Mas a relação entre alunos, famílias e escolas não deveria ser essa. O texto da LDB
propõe a valorização dos estudantes e seus responsáveis na construção do Projeto
Político Pedagógico (PPP) das escolas, e sua participação nos conselhos escolares,
definindo atividades que vão acontecer na escola, e como serão feitos os investimentos.
Russel explica que é natural que conflitos aconteçam, porque a escola é um espaço social
mais amplo do que a família, onde as crianças entram em contato com o mundo. Por isso,
é preciso que as instituições se aproximem ainda mais, e que a escola faça um esforço de
explicar sua proposta pedagógica e as atividades que serão realizadas.

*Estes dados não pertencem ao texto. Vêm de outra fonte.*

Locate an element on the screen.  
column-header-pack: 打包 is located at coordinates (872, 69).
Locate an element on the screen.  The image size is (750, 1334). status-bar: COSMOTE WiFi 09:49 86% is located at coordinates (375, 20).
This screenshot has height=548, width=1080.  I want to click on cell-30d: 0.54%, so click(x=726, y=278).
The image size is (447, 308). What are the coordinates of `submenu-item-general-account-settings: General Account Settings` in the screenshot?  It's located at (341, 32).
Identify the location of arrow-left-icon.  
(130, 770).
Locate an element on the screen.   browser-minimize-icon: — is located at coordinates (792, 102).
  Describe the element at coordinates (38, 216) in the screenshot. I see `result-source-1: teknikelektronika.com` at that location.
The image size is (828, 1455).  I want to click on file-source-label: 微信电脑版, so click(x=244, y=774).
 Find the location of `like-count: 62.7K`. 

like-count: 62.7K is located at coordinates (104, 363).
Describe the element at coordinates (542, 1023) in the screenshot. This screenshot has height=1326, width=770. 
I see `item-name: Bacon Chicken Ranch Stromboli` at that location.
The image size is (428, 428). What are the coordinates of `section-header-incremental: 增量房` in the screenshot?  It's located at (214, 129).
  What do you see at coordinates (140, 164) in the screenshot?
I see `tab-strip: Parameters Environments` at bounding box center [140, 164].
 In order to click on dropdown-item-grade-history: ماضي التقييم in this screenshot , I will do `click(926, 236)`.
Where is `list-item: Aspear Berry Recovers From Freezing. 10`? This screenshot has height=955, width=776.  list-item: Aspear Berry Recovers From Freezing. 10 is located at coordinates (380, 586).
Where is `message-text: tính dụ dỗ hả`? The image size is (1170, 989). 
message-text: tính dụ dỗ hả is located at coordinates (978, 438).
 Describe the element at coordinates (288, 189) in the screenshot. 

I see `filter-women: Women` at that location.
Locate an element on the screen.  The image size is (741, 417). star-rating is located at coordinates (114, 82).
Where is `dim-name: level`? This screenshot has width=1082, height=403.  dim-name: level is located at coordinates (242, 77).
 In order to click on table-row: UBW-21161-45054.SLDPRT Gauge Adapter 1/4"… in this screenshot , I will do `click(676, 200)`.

“A escola é uma janela que abre outras possibilidades e aspectos que a família não
mostra, e não dá para ter plena coincidência de todos os valores, mas dá para ter aliança,
confiança, diálogo. Dá para trazer as famílias para dentro da escola, escutar o que a
família têm a dizer, desmanchar os medos construídos, e deixar claro que
independentemente das variedades de família, todas merecem respeito e lugar na escola.
Assim se faz uma educação democrática”, conclui Russel.